To prepare the rice into flour for ariselu, it is traditionally soaked overnight, then drained of water and blended in the morning. When this dish needs to be made more quickly, the rice can be soaked for less time, generally a minimum of 20 minutes to two hours, before it is drained and blended. The amount of time the rice needs to soak depends on the rice; larger-grained rice or rice that is drier may need a longer soak. When rice flour is properly prepared for ariselu, it remains slightly damp before use.
This dish starts by cooking the sugar in water at a low heat until it forms a thick syrup. The type of sugar used in this dish is called jaggery, an unrefined form of cane or palm sugar often sold in rounded blocks that look somewhat like cones with the tops lobbed off. Since jaggery sugar is unrefined, it can contain some solid matter that will float on the surface of the syrup. These should be removed before continuing with preparation.
After the jaggery syrup is formed, the cook should slowly stir rice flour into the mixture until it forms a smooth dough like pancake batter. The mixture is then removed from the heat before spices and sesame seeds are added. Dough is kneaded, refrigerated and rolled into balls for storage, then flattened before it is fried. In most households, the dough for ariselu is pre-prepared and chilled for quick fresh frying. Though they do not necessarily have to be, the dough balls that make ariselu are often formed on banana leaves.

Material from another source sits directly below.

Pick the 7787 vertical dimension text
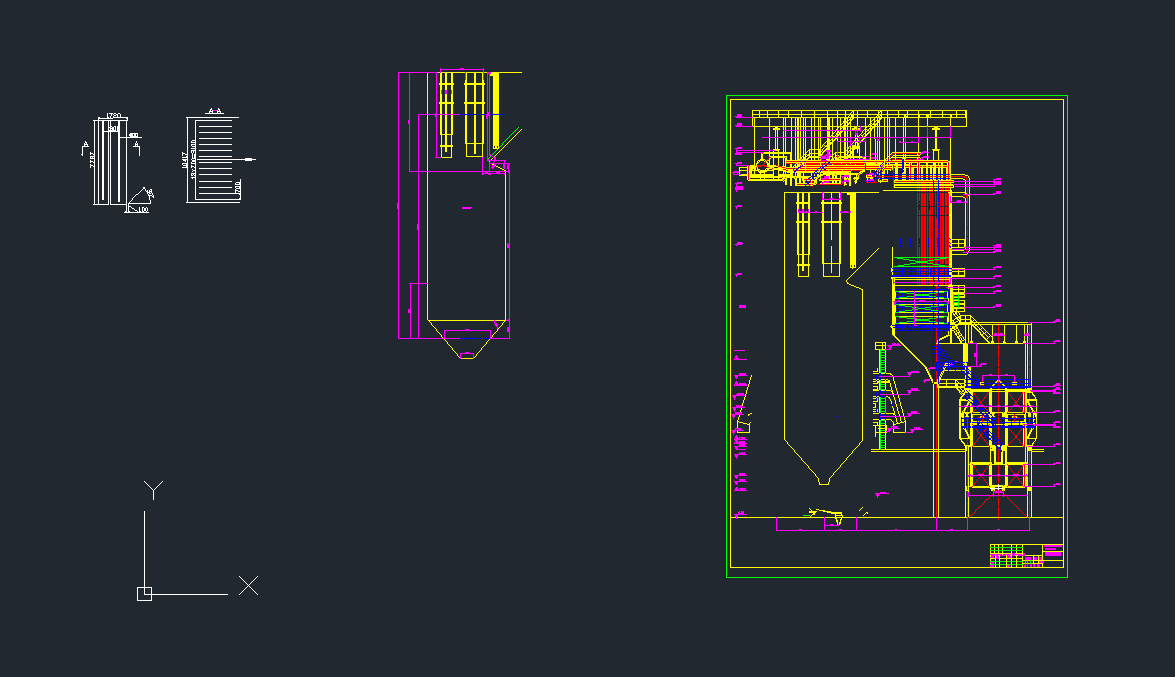The image size is (1175, 677). pyautogui.click(x=93, y=160)
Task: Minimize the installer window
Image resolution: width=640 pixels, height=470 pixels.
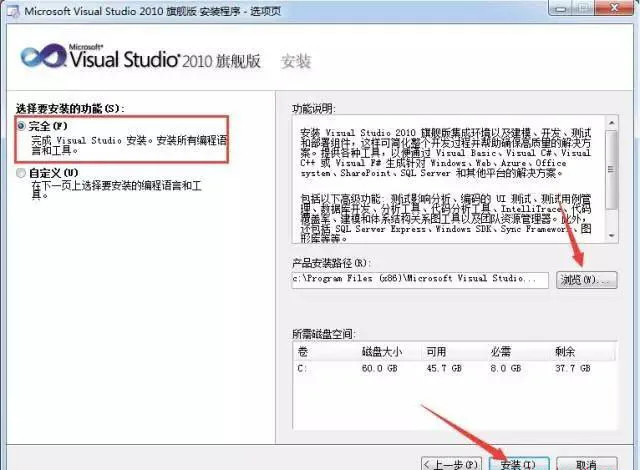Action: (x=562, y=8)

This dish is made for Makar Sakranti, a festival that occurs 21 days after the shortest day of the year, known as Winter Solstice. Though this particular dish is a recipe most common to northern and eastern-central India, similar dishes by other names are popular in other parts of India. A related dish called athirasam is served in Tamil Nadu, a state in southeast India. The main difference between ariselu and athirasam is the addition of sesame seeds and coconut in ariselu.